→ **Exercise task A**
Print everything in the blog post about O. Henry's story from "The Privilege of" down to "main plot points.)".

Friday, October 30, 2009

The Privilege of Exchange

I've been thinking about that short story “The Gift of the Magi”—anyone remember it? It's one of those they always make you read in school, along with “The Most Dangerous Game” and “The Lottery”. It's an O. Henry (the author not the candy bar)story, which means that it has a crazy twist at the end. Or at least that was supposed to be his trademark. I've never read anything else the guy ever wrote, as far as I know, but in your English textbook, if you check the author bio before the story, they will not fail to mention how famous he was for his surprise twist endings, making O. Henry sort of the M. Night Shyamalan of his day, I guess.

(Keep in mind that I have not read this story since I was probably thirteen years old, so I may have some of the details slightly wrong, but don't worry, I remember the main plot points.)

ANYWAY, “The Gift of the Magi.” It's a story about Jim and Della, a young couple who are staring down the barrel of their first Christmas together, and they are broke. This is causing some problems for the two of them, because neither can afford to get the other a Christmas gift. Della, the girl, has long beautiful hair, and she loves her husband Jim very much, and she wants to do something really nice for him. So she goes and she has her long beautiful hair cut off, and then she sells it so someone can make a really cool wig out of it. Heartbreaking! She then takes her hair-money and uses it to buy a really nice watch-chain for Jim. This is awesome, the power of love at work, etc. And she goes home and she puts the chain in a fancy box and waits for Jim to get home from working at Mr. Scrooge's counting house or wherever it is a dude worked back then in those days.

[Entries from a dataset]
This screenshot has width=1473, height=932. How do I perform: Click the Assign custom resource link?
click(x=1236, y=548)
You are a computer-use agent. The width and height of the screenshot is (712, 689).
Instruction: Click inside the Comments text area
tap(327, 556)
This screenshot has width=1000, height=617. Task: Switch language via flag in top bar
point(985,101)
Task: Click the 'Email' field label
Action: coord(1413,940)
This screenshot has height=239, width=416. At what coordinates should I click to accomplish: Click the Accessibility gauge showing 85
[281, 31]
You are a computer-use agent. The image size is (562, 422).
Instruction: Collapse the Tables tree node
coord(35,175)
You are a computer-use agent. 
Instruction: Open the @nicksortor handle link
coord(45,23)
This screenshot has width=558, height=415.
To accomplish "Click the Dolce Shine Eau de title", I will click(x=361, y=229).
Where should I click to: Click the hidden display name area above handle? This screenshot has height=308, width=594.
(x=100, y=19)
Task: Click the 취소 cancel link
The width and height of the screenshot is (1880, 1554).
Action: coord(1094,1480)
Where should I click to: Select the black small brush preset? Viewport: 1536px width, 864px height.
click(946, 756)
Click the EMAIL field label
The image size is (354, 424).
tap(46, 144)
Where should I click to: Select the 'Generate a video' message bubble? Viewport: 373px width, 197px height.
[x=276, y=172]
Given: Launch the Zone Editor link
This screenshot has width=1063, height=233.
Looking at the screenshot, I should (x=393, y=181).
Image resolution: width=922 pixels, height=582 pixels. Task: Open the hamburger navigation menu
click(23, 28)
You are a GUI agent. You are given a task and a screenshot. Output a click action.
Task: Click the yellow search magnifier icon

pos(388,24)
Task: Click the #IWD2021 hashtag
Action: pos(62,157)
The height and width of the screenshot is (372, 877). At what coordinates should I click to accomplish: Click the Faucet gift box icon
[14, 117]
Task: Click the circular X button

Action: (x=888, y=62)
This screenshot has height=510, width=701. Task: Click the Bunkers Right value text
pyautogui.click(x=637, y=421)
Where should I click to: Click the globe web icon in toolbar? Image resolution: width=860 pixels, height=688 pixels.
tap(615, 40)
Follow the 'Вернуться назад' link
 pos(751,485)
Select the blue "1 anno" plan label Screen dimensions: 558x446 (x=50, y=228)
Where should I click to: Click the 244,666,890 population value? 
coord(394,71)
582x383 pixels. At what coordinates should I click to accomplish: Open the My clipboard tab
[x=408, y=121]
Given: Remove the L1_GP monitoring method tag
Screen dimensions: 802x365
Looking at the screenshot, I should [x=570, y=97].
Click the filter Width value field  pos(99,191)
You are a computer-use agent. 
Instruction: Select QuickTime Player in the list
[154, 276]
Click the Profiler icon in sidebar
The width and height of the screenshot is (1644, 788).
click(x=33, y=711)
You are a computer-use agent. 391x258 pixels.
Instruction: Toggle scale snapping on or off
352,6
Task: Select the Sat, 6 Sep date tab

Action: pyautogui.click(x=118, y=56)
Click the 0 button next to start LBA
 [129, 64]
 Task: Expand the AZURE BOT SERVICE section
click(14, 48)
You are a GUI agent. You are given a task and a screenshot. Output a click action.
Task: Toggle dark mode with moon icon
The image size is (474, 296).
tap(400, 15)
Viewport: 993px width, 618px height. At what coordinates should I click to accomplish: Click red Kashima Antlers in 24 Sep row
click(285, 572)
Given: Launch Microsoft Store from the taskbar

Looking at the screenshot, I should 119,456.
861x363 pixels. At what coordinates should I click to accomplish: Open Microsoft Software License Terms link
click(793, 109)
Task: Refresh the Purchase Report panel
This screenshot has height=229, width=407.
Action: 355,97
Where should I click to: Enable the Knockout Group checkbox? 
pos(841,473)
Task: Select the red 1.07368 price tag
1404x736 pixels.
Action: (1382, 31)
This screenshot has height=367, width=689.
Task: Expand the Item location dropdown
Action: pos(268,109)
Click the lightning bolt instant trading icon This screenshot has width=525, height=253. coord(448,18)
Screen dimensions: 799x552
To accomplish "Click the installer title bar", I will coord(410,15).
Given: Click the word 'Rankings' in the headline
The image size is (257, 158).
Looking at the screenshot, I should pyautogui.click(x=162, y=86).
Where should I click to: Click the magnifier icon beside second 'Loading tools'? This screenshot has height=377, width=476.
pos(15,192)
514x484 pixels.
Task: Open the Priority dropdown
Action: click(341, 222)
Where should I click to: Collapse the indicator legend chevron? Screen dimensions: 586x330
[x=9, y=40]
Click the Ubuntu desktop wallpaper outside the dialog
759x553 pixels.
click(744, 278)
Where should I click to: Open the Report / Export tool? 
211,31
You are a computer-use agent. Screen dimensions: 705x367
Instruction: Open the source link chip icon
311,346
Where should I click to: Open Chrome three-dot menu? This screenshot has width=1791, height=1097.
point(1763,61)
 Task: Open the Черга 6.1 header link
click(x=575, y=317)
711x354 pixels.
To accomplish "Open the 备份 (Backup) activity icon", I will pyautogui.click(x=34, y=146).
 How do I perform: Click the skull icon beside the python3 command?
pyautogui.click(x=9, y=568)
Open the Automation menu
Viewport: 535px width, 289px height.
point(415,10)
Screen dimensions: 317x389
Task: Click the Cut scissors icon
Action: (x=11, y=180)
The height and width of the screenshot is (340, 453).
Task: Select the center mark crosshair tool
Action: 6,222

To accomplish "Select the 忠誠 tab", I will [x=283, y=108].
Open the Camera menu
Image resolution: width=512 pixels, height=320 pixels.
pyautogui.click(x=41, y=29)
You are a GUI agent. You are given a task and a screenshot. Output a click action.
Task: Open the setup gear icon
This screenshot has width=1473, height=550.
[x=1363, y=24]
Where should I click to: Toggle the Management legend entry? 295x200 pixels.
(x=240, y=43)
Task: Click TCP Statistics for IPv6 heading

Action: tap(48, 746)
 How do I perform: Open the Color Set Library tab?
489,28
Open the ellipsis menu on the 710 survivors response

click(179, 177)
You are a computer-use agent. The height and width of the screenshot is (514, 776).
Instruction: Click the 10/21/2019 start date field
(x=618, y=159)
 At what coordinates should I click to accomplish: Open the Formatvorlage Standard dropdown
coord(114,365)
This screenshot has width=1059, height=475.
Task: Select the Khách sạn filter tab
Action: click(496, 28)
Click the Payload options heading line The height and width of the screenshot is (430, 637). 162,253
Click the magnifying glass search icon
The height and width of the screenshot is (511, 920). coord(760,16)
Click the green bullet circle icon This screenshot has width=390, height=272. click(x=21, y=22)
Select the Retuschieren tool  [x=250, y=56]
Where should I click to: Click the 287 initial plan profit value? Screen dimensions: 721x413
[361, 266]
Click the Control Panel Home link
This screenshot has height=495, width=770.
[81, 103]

→ **Exercise task B**
Please return, word for word, the lines of the entries from the one containing "Follow the 'Вернуться назад' link" down to the one containing "click(793, 109)", both included.

→ **Exercise output A**
The Privilege of Exchange

I've been thinking about that short story “The Gift of the Magi”—anyone remember it? It's one of those they always make you read in school, along with “The Most Dangerous Game” and “The Lottery”. It's an O. Henry (the author not the candy bar)story, which means that it has a crazy twist at the end. Or at least that was supposed to be his trademark. I've never read anything else the guy ever wrote, as far as I know, but in your English textbook, if you check the author bio before the story, they will not fail to mention how famous he was for his surprise twist endings, making O. Henry sort of the M. Night Shyamalan of his day, I guess.

(Keep in mind that I have not read this story since I was probably thirteen years old, so I may have some of the details slightly wrong, but don't worry, I remember the main plot points.)

→ **Exercise output B**
Follow the 'Вернуться назад' link
 pos(751,485)
Select the blue "1 anno" plan label Screen dimensions: 558x446 (x=50, y=228)
Where should I click to: Click the 244,666,890 population value? 
coord(394,71)
582x383 pixels. At what coordinates should I click to accomplish: Open the My clipboard tab
[x=408, y=121]
Given: Remove the L1_GP monitoring method tag
Screen dimensions: 802x365
Looking at the screenshot, I should [x=570, y=97].
Click the filter Width value field  pos(99,191)
You are a computer-use agent. 
Instruction: Select QuickTime Player in the list
[154, 276]
Click the Profiler icon in sidebar
The width and height of the screenshot is (1644, 788).
click(x=33, y=711)
You are a computer-use agent. 391x258 pixels.
Instruction: Toggle scale snapping on or off
352,6
Task: Select the Sat, 6 Sep date tab

Action: pyautogui.click(x=118, y=56)
Click the 0 button next to start LBA
 [129, 64]
 Task: Expand the AZURE BOT SERVICE section
click(14, 48)
You are a GUI agent. You are given a task and a screenshot. Output a click action.
Task: Toggle dark mode with moon icon
The image size is (474, 296).
tap(400, 15)
Viewport: 993px width, 618px height. At what coordinates should I click to accomplish: Click red Kashima Antlers in 24 Sep row
click(285, 572)
Given: Launch Microsoft Store from the taskbar

Looking at the screenshot, I should 119,456.
861x363 pixels. At what coordinates should I click to accomplish: Open Microsoft Software License Terms link
click(793, 109)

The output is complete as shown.